(25 Apr 2016) As a swimming-mad teenager in Syria, Ibrahim Al-Hussein was glued to his TV set for the 2004 Athens Olympics.
Twelve years later in Athens, he has been selected among the tens of thousands of refugees in Greece to carry the Olympic flame in the Rio torch relay's Greek leg.
Al-Hussein lost part of his right leg to a bomb in 2012, during Syria's civil war that destroyed his city.
"I have been an athlete for 22 years, and tomorrow I feel I will have made it, reaching the actual Olympic Flame," Al-Hussein told The Associated Press on Monday after a training session in an Athens pool where some of the 2004 events were held.

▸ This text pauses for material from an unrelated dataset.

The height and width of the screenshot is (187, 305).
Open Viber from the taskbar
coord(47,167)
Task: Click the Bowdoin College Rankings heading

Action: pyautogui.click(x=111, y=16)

The 27-year-old freestyle swimmer and basketball player will receive the flame from the head of Greece's Olympic Committee, Spyros Capralos, on Tuesday, at the Elaionas camp in Athens that is home to about 1,500 refugees and other migrants.
The International Olympic Committee said it's a symbolic gesture for the global refugee crisis, and is planning to let a group of 5-10 refugees compete at Rio, marching behind the Olympic flag.
Growing up in the eastern city of Deir ez-Zor, on the River Euphrates, Al-Hussein was taught to swim at age 5 by his father, a swimming coach who will be watching his stint in the relay on TV, and three of his 13 siblings are also competitive swimmers.
Al-Hussein fled Syria to Turkey, and crossed from its coast to the eastern Greek island of Samos in early 2014, in a rubber dinghy that carried 16 people.
Unlike most other migrants, he chose to stay in financially-struggling Greece, seeking and receiving asylum there.
Al-Hussein has since found a home, a job and training facilities - he swims three times a week and plays basketball in a wheelchair five times a week with an Athens club - and has learnt to speak and read Greek.